The author defines the direct \((A\oplus_ pB)\) and inverse \((A\square_ pB)\) addition of order \(p\in [0,\infty]\) for pairs of convex sets in a locally convex topological linear space X as follows:
Let A,B\(\subset X\) convex sets, \(0\in A\cap B\).

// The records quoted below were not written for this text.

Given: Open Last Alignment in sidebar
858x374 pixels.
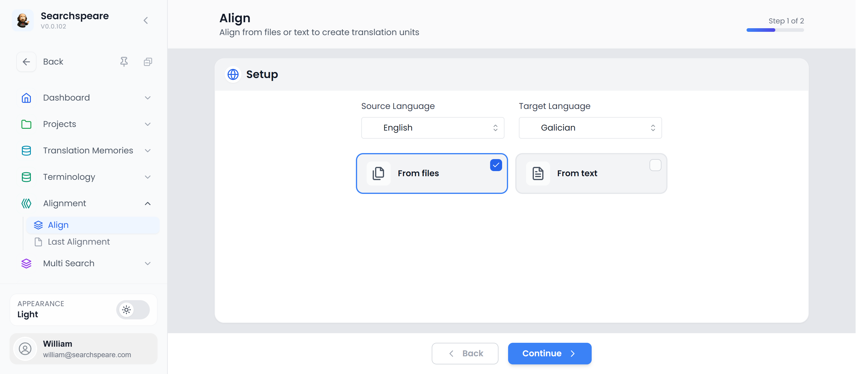Looking at the screenshot, I should pos(79,242).
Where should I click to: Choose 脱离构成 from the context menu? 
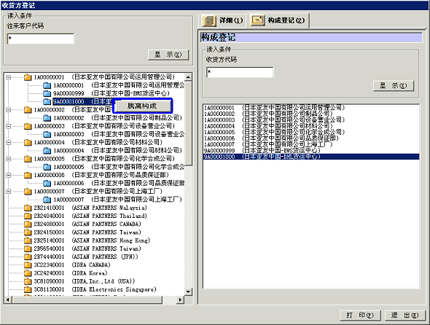142,106
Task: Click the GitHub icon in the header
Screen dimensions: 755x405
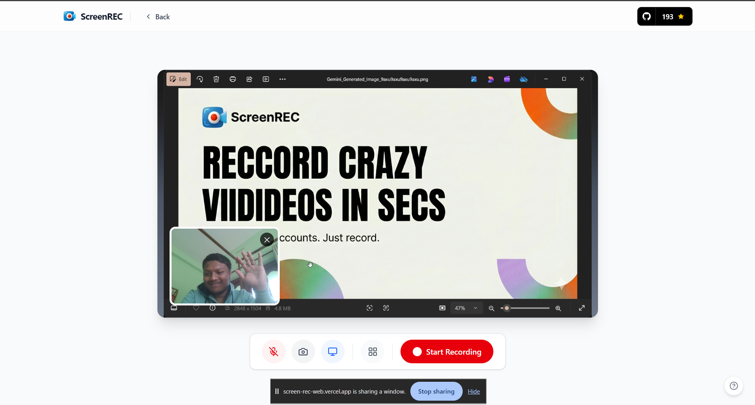Action: pyautogui.click(x=646, y=16)
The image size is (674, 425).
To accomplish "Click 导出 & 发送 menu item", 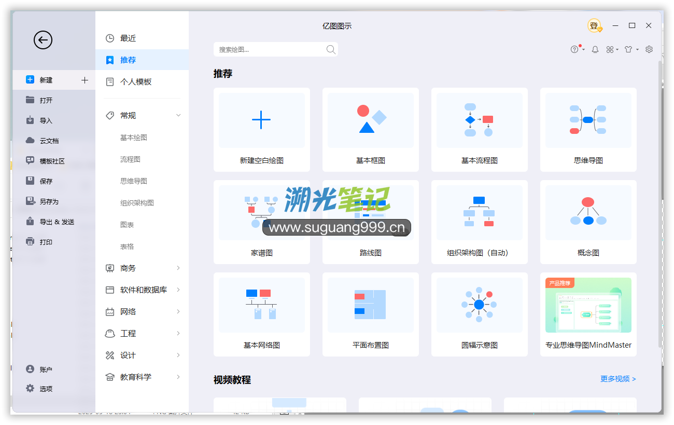I will click(x=57, y=222).
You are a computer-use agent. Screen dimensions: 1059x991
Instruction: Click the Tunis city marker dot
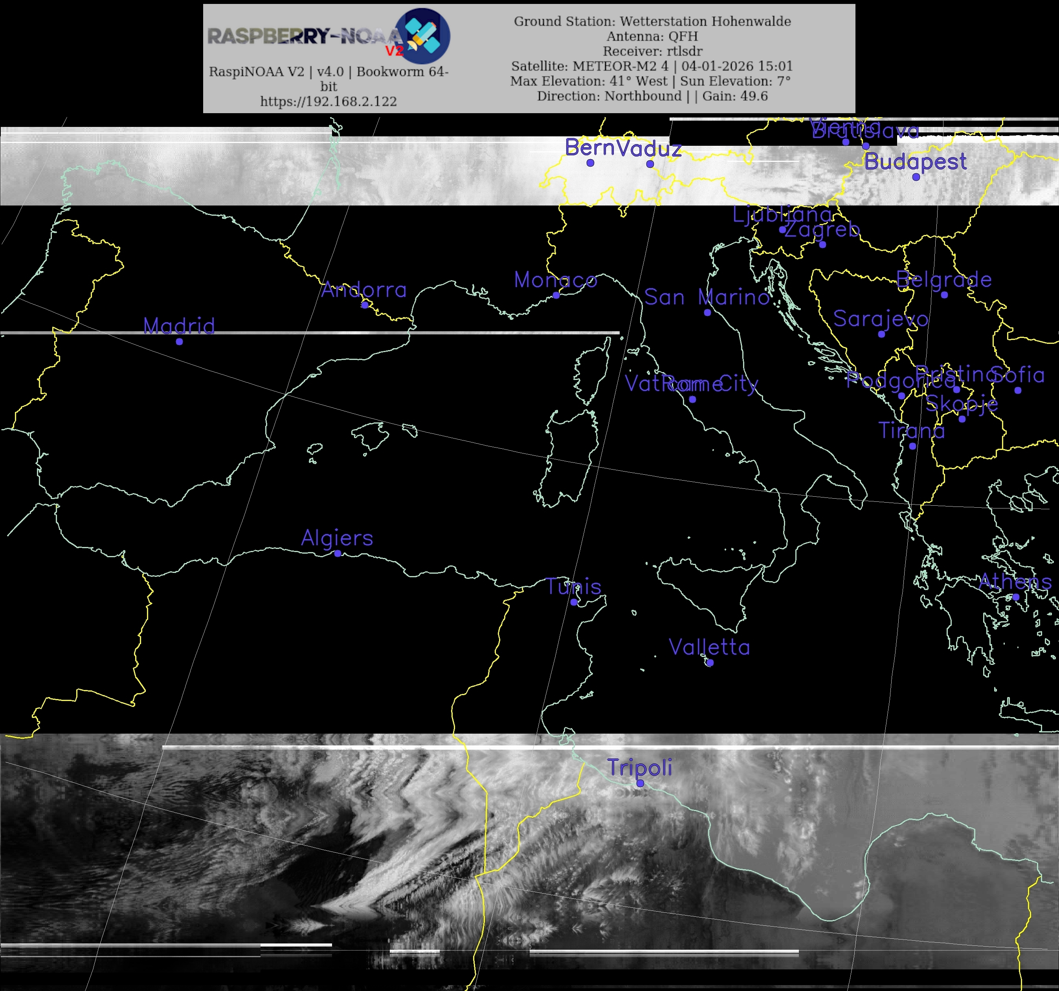[574, 602]
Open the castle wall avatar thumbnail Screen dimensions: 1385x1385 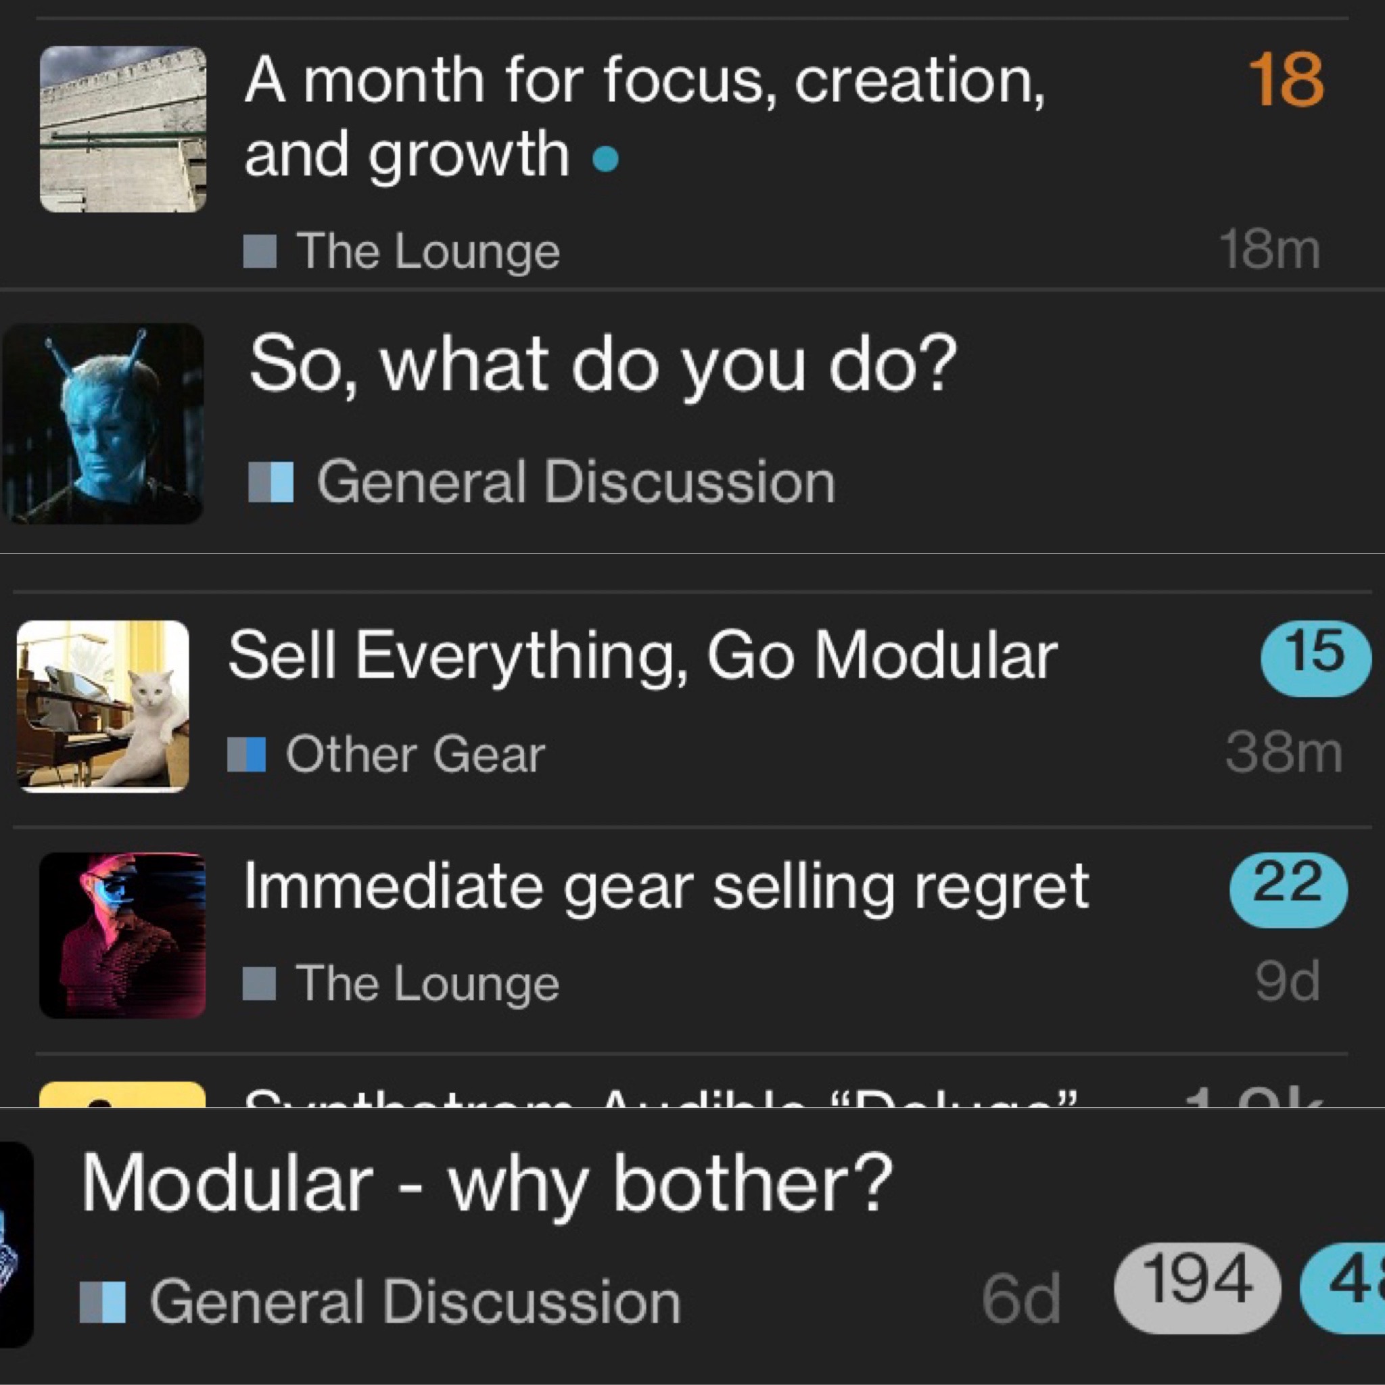coord(123,129)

Then \[ A\oplus_ pB=\cup \{\lambda_ 1A+\lambda_ 2B:\;\lambda \geq 0,\quad \| \lambda \|_ q=1\},\quad A\square_ pB=\cup \{\lambda_ 1A\cap \lambda_ 2B:\;\lambda \geq 0,\quad \| \lambda \|_ q=1\}, \] where \(1/p+1/q=1\) and for \(\lambda =(\lambda_ 2,\lambda_ 2)\in {\mathbb{R}}^ 2\), \(\lambda_ 1,\lambda_ 2\geq 0\), \(\| \lambda \|_ q=(\lambda^ q_ 1+\lambda^ q_ 2)^{1/2}\) if \(q\neq \infty\) and \(=\max \{\lambda_ 1,\lambda_ 2\}\) if \(q=\infty.\)
Direct and inverse addition of order p for pairs of positive functions are also defined. They are applied in the theory of second-order subdifferentials for convex functions and in the algebra of ellipsoids.